Over half of the electricity in the world is produced from coal [4]. Wang reviews the progress to date for 101 coal-fired plants in China, resulting in particulate matter (PM), SO2, and NOx emissions, which are below the emission limits of gas-fired power plants.

Tremendous progress has been made in reducing PM, SO2, NOx, and Hg emissions from coal-fired plants, However, technology to capture CO2 emissions from coal plants (and other industrial sources) has only been deployed at full scale on a few plants and a handful of industrial sources. Decarbonizing the power sector requires the wide deployment of carbon capture. The most advanced technology for power plants is CO2 capture from aqueous solvents. Alivand et al. review methods to improve the kinetics of CO2 absorption in tertiary amine solutions via the addition of nanoporous carbon promoters to solvents.

Solar electricity generation continues to increase worldwide. Thin-film solar cells based on Cu(Inx,Ga1-x)Se2 (CIGS) have demonstrated high power conversion efficiency comparable with silicon cells at the laboratory scale. However, CIGS modules fabricated at the industrial scale have been characterized by significantly lower efficiencies. Two papers in the special issue focus on methods to improve manufacturing of CIGS modules in order to achieve the potential high efficiency at an industrial scale.

Ramírez Quiroz et al. report on an imaging technique to improve the industrial process associated with fabricating CIGS modules. This process may enable increased efficiency by reducing losses from cell interconnects. Yang et al. develop and test a promising ionomer-based encapsulant for thin-film CIGS cells, which can spontaneously absorb and/or desorb moisture whilst preventing moisture from entering the cells.

What does the future hold for clean power technology? These predictions are difficult to make, given the various shocks to the world energy system in 2020. One aspect is clear; there will be an increasingly urgent need for clean power technology in the coming decades.

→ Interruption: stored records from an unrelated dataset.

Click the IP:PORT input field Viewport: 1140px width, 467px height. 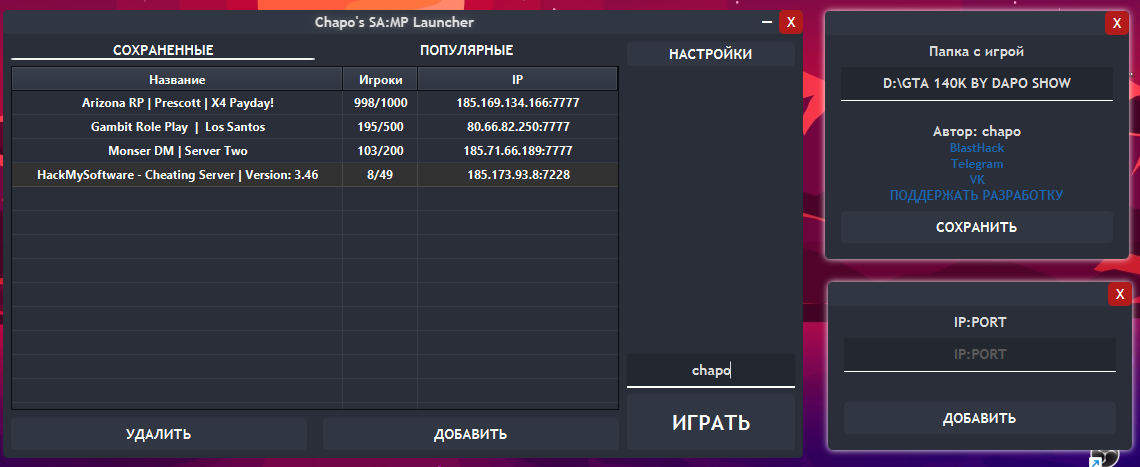pyautogui.click(x=979, y=354)
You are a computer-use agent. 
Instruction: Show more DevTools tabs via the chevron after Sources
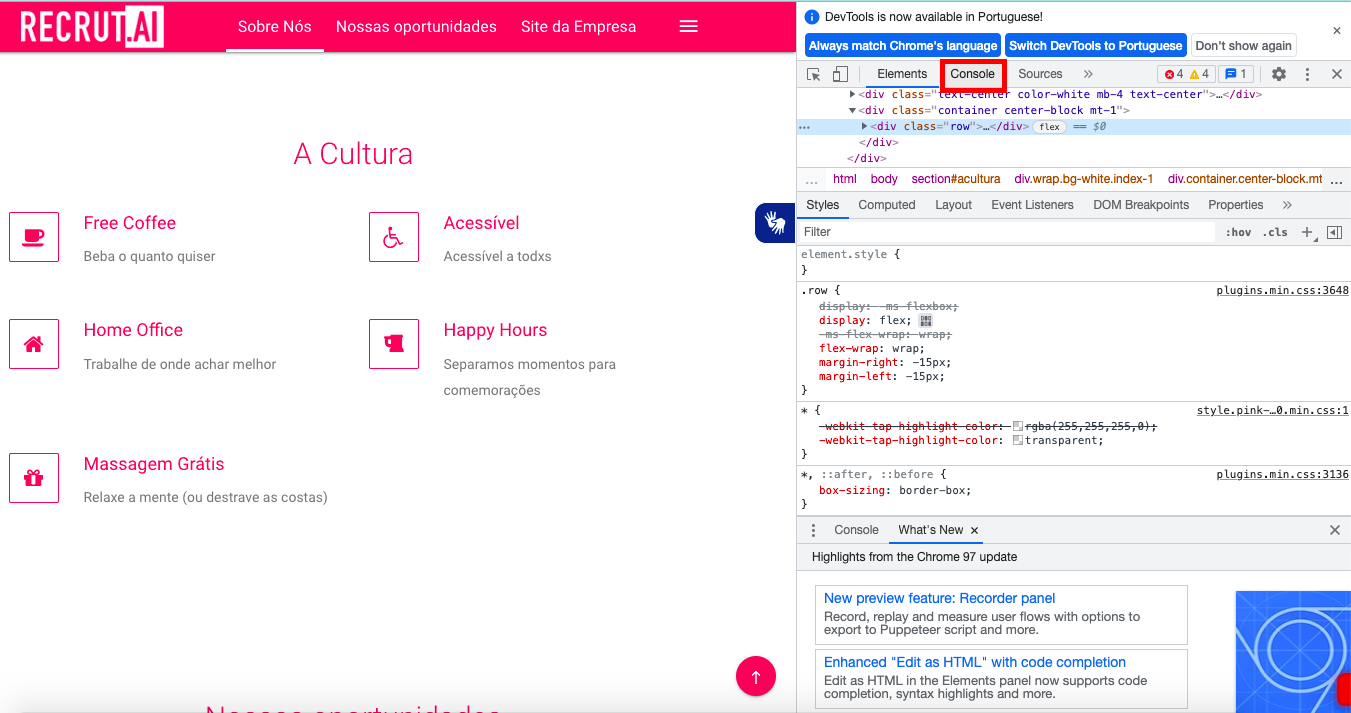pyautogui.click(x=1088, y=74)
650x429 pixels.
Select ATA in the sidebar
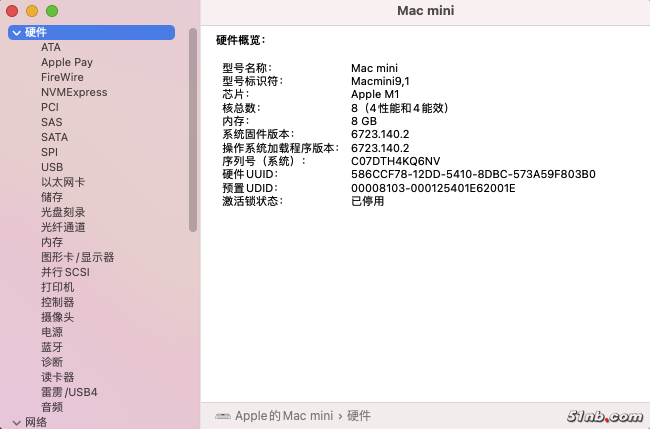(51, 47)
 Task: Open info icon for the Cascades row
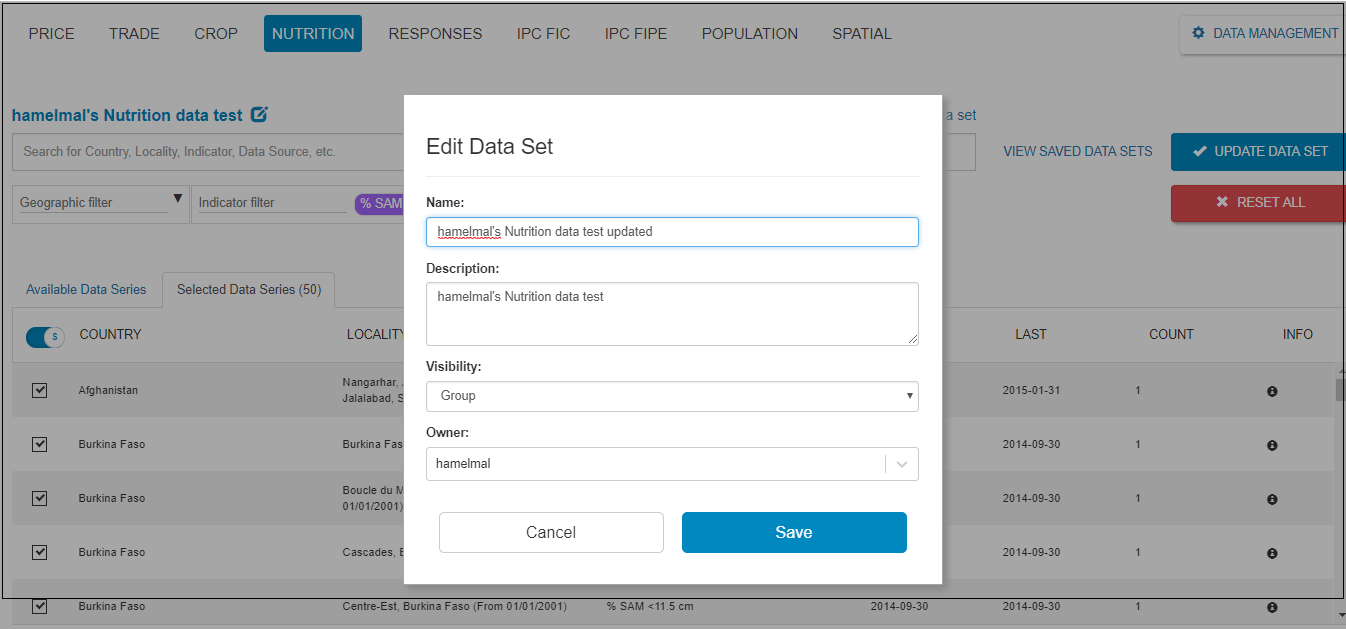pos(1272,552)

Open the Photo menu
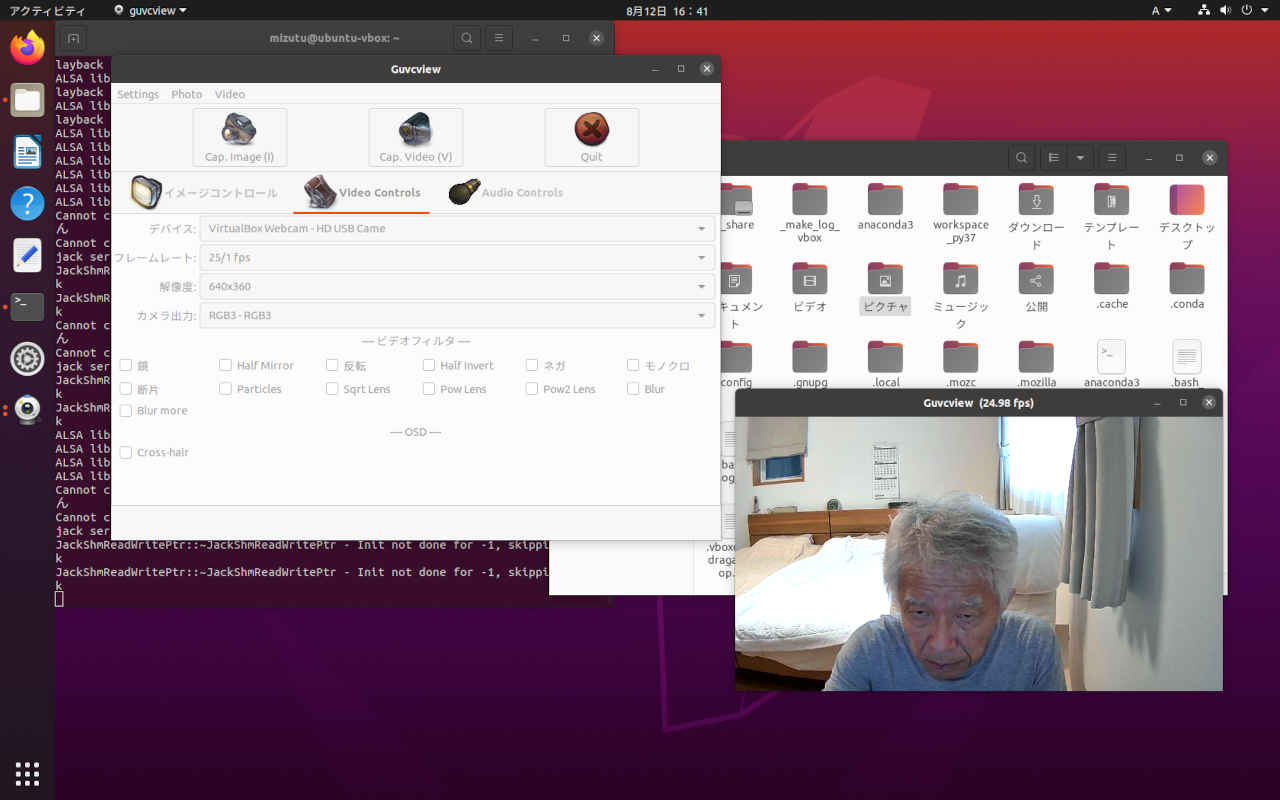click(x=186, y=94)
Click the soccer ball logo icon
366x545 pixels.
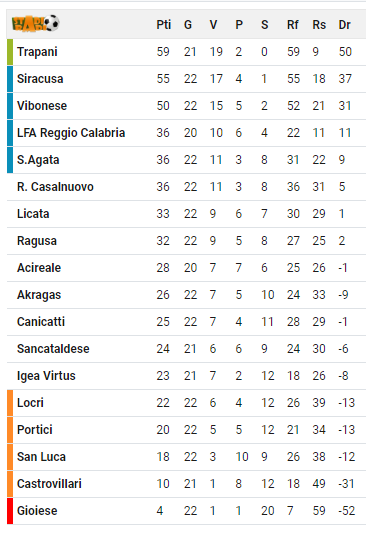point(35,24)
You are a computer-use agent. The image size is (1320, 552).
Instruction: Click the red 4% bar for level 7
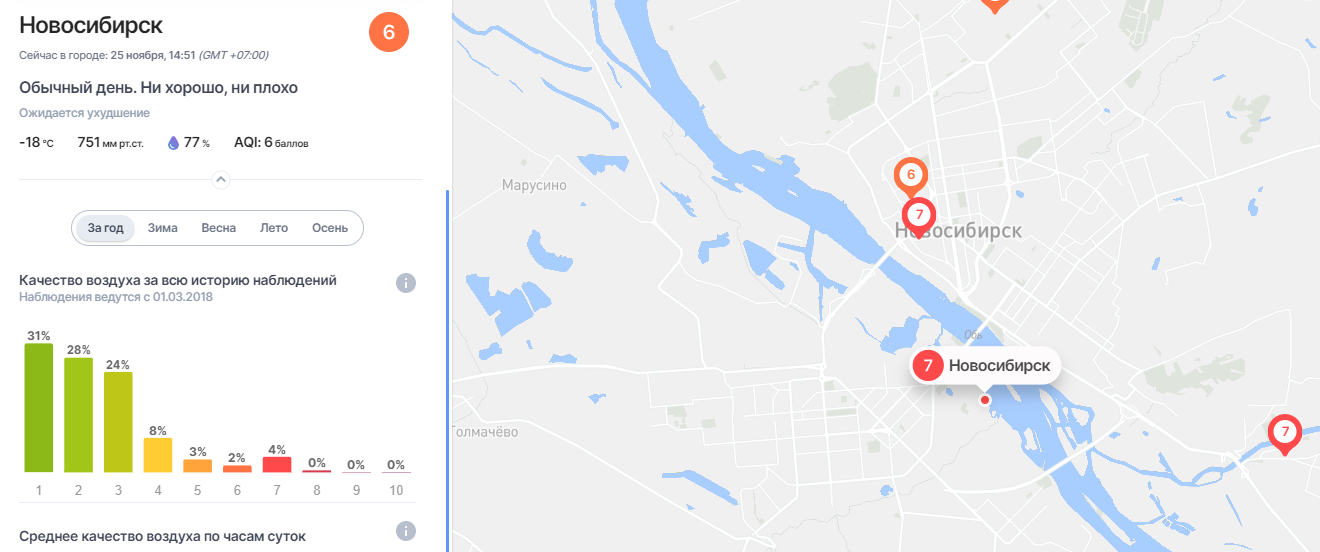click(278, 465)
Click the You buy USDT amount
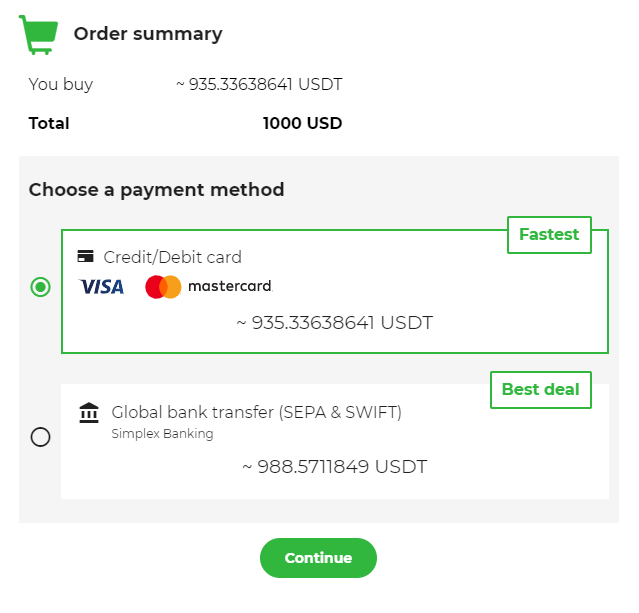Image resolution: width=639 pixels, height=613 pixels. click(x=259, y=85)
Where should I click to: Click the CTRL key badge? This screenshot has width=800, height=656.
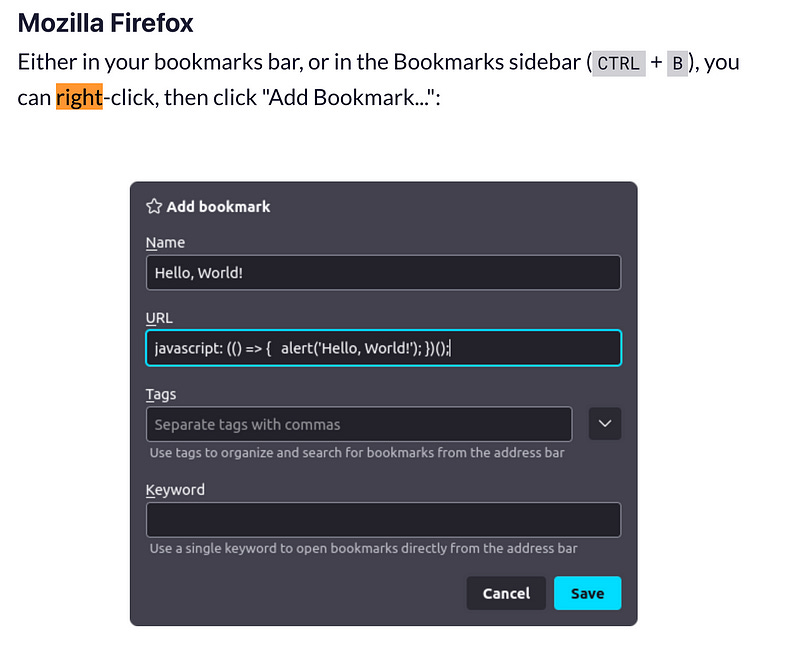coord(617,63)
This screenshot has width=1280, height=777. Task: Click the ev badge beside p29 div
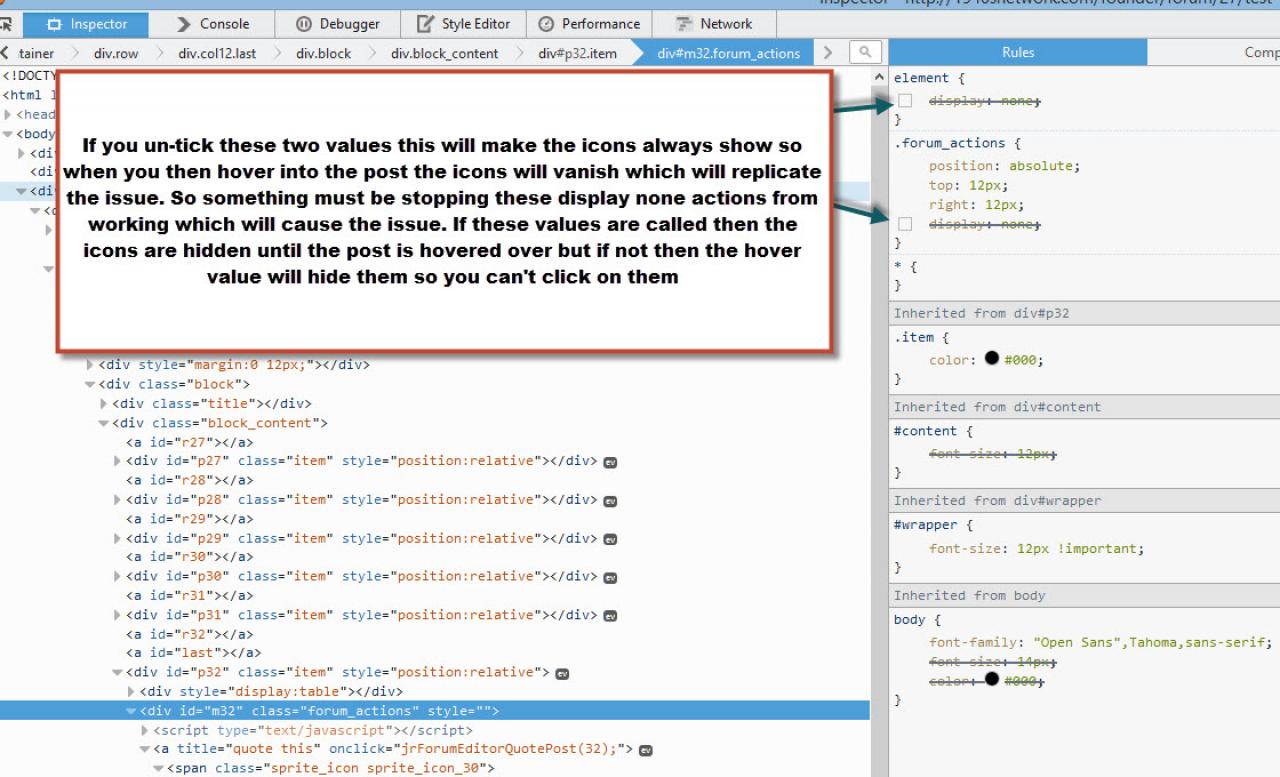tap(610, 539)
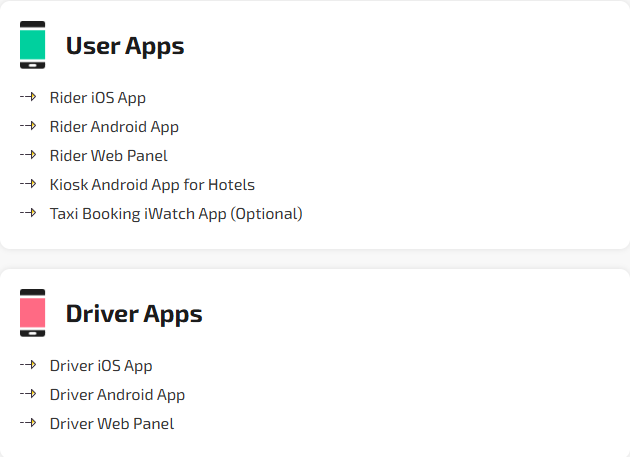
Task: Click the User Apps heading
Action: (x=125, y=46)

This special issue of the Chinese Academy of Engineering (CAE)’s journal, Engineering, focuses on the efficient exploitation of clean power technology. This issue follows from a 2019 International Forum on Clean Power Technology on the same topic held in Beijing in May, 2019, sponsored by the CAE, Chinese Society for Electrical Engineering, and CHN ENERGY. We invite readers to experience the breadth and depth of research, development, and demonstration around the world in clean power technology in the pages of this special issue. I would like to express my appreciation to the authors who contributed to the articles. I am also grateful to the reviewers who contributed their time and expertise. This issue would not have been possible without the dedication and professionalism of the authors and the reviewers.